Эти циклы влияют не только на эстетическое восприятие. Как мы уже наблюдали у сов и тахин Ormia, животные вычисляют, откуда доносится звук, замечая, в какое ухо он попадает чуть позже, чем в другое. Если ухо будет хуже улавливать эту ничтожную разницу во времени, его владелец будет хуже определять местоположение источника звука. Поэтому, когда по весне у воробьихи слегка замедляется слуховой хронометр, размывается и ее слуховое пространство.
Лукас был потрясен, случайно обнаружив эти сезонные циклы в 2002 г. Другие ученые тоже отнеслись к этим первым результатам скептически.

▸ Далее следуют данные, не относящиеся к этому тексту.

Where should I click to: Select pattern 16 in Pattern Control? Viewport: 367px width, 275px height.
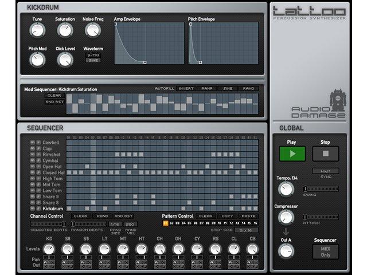pyautogui.click(x=255, y=223)
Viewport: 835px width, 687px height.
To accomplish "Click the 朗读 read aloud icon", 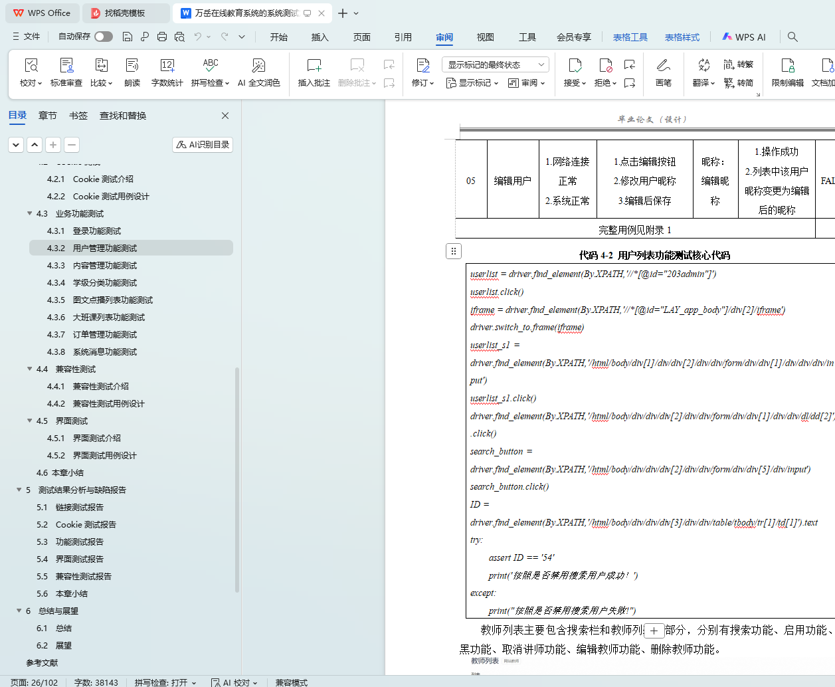I will tap(132, 66).
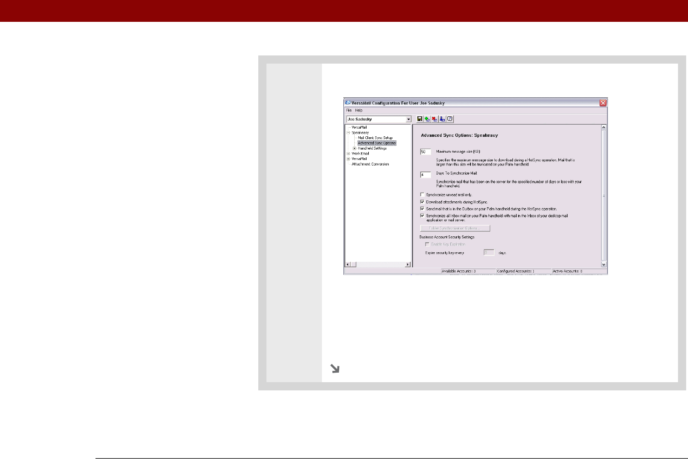Open the Joe Sadusky user dropdown

click(x=408, y=120)
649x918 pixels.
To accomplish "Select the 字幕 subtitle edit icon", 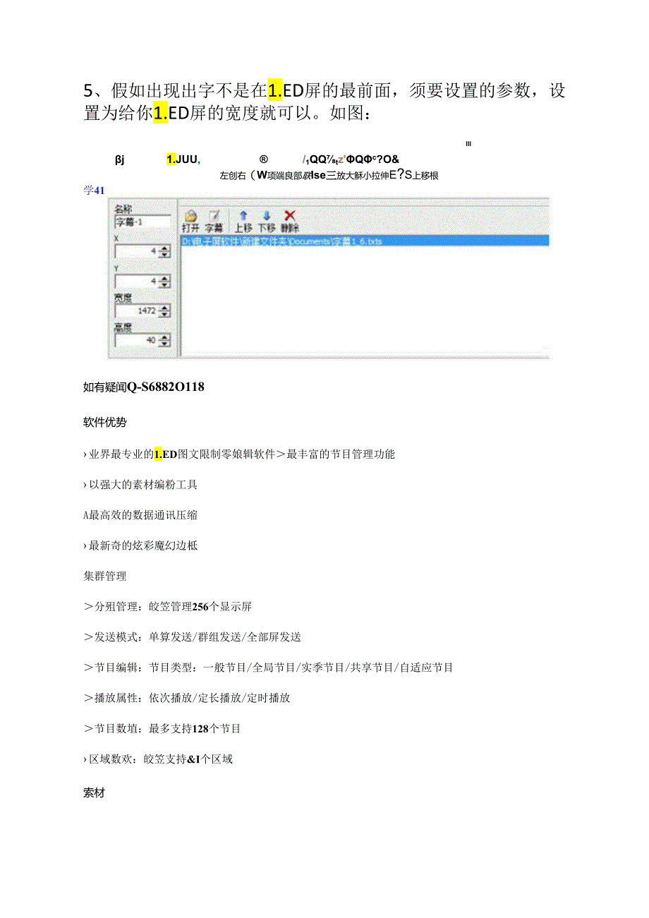I will coord(213,215).
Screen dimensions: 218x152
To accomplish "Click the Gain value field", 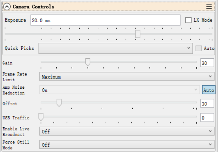I will (x=207, y=63).
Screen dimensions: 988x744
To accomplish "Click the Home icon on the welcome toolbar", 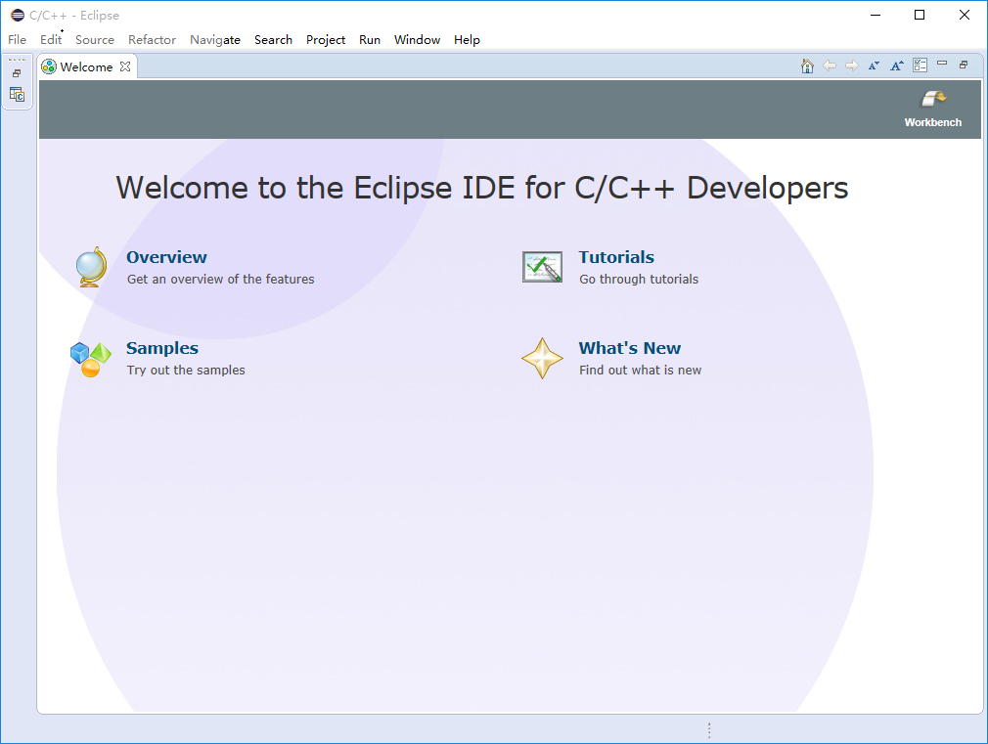I will pyautogui.click(x=807, y=65).
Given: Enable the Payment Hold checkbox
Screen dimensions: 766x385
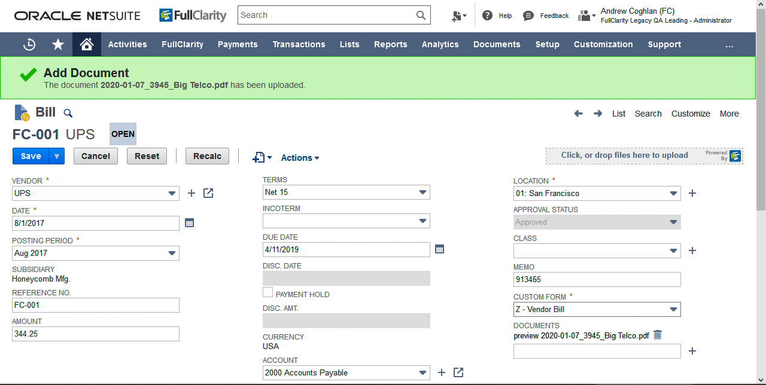Looking at the screenshot, I should point(268,292).
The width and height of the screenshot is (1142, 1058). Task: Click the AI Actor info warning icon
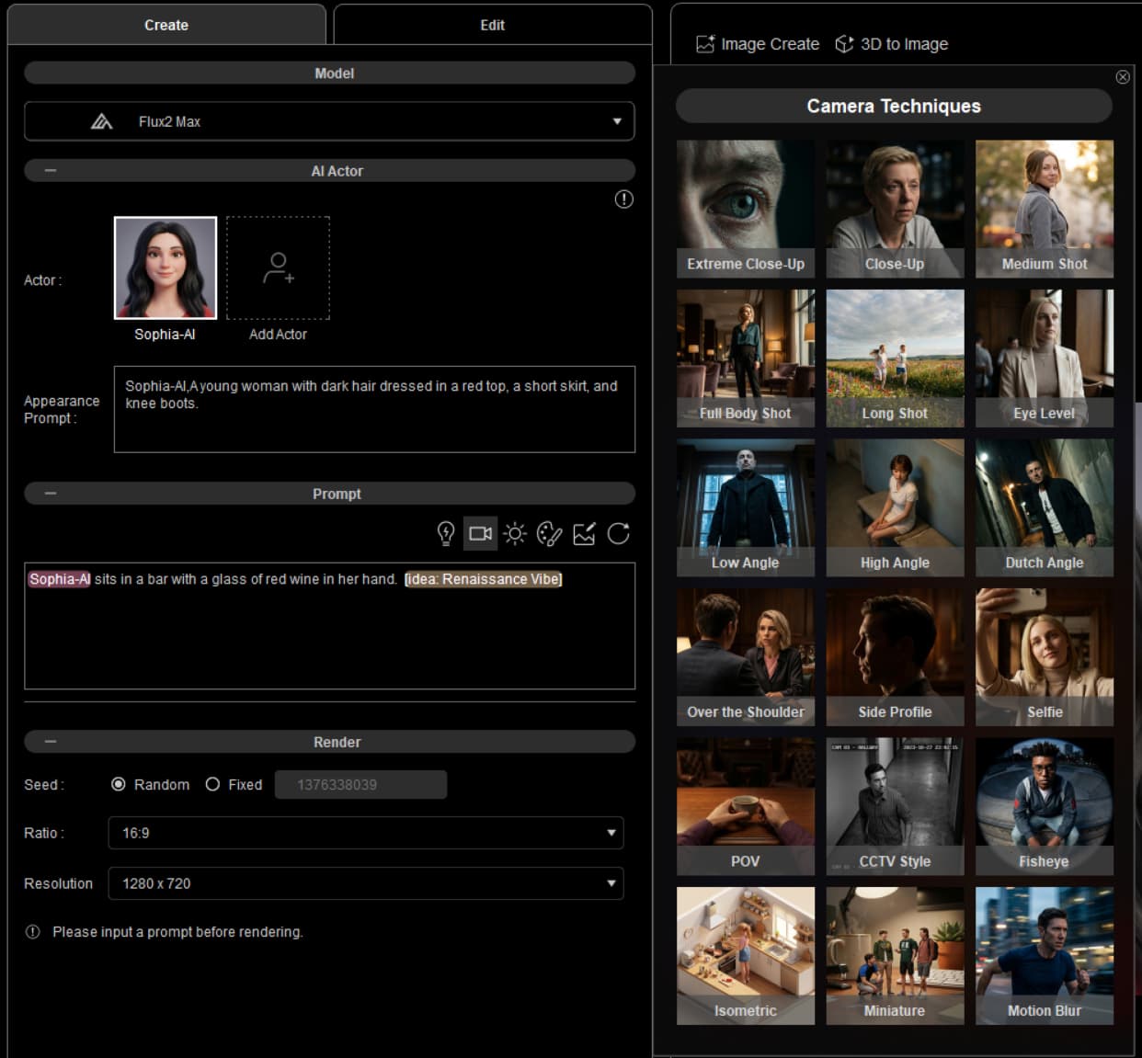tap(624, 199)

Тогда слух считался по большей части статичным. Предполагалось, что у некоторых видов (в том числе, увы, и у человека) он слабеет с возрастом, однако изменения в более короткие сроки ему не свойственны. Но, как мы уже не раз убеждались, чувства у животных тонко настроены на окружающую среду и эволюционно сформировались так, чтобы извлекать из нее именно ту информацию, которая важна их хозяевам. Среда меняется от сезона к сезону, а с ней меняется и значимая информация[177]{571}. Для североамериканских птиц весна означает секс. Воздух звенит от брачных песен, которые в другое время года не слышны и которые теперь нужно тщательно оценивать. Осенью мир становится прозрачным – на голых ветках хищнику проще разглядеть мелкую птицу, – поэтому на первый план выходит способность локализовать звук приближающейся опасности, тесно связанная со скоростью слуха. Умвельт животного не может быть статичным, потому что не статичен окружающий животное мир.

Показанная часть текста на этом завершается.